* **Supplied data**
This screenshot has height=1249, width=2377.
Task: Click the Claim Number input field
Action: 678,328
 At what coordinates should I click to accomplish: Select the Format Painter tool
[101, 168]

* **What you should do**
Starting at the line that contains "At what coordinates", quote each remaining line of the entries above, unchanged.

* **Final answer**
 At what coordinates should I click to accomplish: Select the Format Painter tool
[101, 168]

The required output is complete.